At the other end of the spectrum, I do some laboratory research. I supervise research fellows who are doing scientific experiments with samples taken from individual patients. From these experiments we are trying to learn about what causes the development of ILD and pulmonary fibrosis. We are trying to discover what the initial mechanisms are which characterise the development of lung fibrosis. I hope that by better understanding this it will then be possible to come up with better treatments. 


The third element of my research is discovering biomarkers. Biomarkers are measurements that we can make in blood samples, breathe samples, or even things like CT scans or lung function tests which help us diagnose ILD or else which provide information about how the disease might behave in the future or how well it might or has responded to specific therapies. As part of this I’m currently working with a big group of patients all of whom are part of the PROFILE study, collecting samples for the Biobank and looking for particular measures to tell us more about their disease. 

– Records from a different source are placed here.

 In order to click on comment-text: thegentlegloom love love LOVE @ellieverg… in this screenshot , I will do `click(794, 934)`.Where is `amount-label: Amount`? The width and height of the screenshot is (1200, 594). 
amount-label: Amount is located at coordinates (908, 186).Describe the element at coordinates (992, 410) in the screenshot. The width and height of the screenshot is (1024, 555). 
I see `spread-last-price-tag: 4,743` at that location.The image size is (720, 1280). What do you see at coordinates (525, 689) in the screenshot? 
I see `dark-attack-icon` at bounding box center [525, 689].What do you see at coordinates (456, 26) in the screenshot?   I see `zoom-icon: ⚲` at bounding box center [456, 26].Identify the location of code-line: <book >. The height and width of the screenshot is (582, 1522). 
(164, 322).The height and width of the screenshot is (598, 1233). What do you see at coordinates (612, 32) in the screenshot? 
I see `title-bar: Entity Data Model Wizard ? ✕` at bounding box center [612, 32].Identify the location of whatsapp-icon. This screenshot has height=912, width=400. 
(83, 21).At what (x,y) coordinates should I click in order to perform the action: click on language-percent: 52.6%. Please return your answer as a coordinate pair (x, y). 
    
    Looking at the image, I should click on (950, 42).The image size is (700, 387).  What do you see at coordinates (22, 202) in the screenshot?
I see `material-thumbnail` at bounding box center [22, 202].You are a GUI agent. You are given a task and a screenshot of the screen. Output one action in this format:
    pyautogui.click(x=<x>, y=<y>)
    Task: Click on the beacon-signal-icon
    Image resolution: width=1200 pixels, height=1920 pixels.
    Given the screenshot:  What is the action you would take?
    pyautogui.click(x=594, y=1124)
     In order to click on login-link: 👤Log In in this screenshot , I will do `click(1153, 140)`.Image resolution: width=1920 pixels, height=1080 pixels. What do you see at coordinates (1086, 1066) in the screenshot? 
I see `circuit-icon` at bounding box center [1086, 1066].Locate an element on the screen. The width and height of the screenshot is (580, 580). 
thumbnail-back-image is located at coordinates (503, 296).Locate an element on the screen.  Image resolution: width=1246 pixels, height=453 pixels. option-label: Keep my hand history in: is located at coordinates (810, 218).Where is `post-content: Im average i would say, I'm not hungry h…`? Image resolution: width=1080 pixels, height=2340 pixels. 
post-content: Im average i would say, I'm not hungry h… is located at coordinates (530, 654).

How do you foresee this impacting on patient care?


The hope is that the basic science research leads to changes in our understanding of disease and helps us identify new drugs and biomarkers. In turn I hope that this will lead to better clinical trials and improved treatments. 


The clinical trials will lead to short term benefits for patients; in fact one trial that has just completed here at the Brompton (as well as other centres across the world) has led to the drug Nintedanib* being shown to be effective as a treatment for idiopathic pulmonary fibrosis. It is to be anticipated that Nintedanib will soon be available to prescribe to patients in clinic and so it is gratifying to know that the BRU and patients from the Brompton have contributed to such a tangible development which should benefit all patients with idiopathic pulmonary fibrosis.


The biomarker work will hopefully give us better tests that we can use in clinics in perhaps 5-10 years time. The basic science research is looking at long term benefit, and hopefully will provide results which in 10-15 years time will translate into new drugs and treatments.



Last year you were awarded an NIHR Clinical Scientist Fellowship – tell me a bit more about that? What does it involve? 


The award pays my salary for five years and allows me to focus much more of my day to day work on research. A new Consultant will be taking over a number of my existing clinical duties. I will therefore be able to focus on developing and expanding the research which I’ve just described. I will also now have the time to further develop my own research skills in bioinformatics which will then enable me to utilise novel computer based techniques for integrating the results of basic science experiments together with information on biomarkers together with individual patients outcomes.



And finally; where do you see ILD research heading in the future? More on the management of the disease or on treatment?


ILD research is at an exciting stage at the moment. For many years ILD has lagged behind other diseases in respiratory medicine for example COPD and asthma. We’ve only just started to see clinical trials delivering drugs which can now be used for treating patients in the clinic. Despite the recent trial successes we are still at a stage where we need to develop more effective and better tolerated therapies for a group of lung diseases which have a mortality rate akin to many cancers. 


So I think at the moment the focus is still very much on developing more and better treatments. But as we start to have treatments available the focus will naturally change to focus on how we integrate those treatments into patient lives, how we minimise side effects for drugs and how we go about helping patients live longer with the chronic disease, because ultimately we are not going to cure ILD. But, we will hopefully be able to help patients adapt to living with manageable but ever present respiratory symptoms. As the ILDs become treatable and life expectancy increases the nature of the research conducted in to these disorders will need to change – a process we have seen in many diseases, like HIV and cancer, which were once fatal but which now can generally be controlled with long term medication.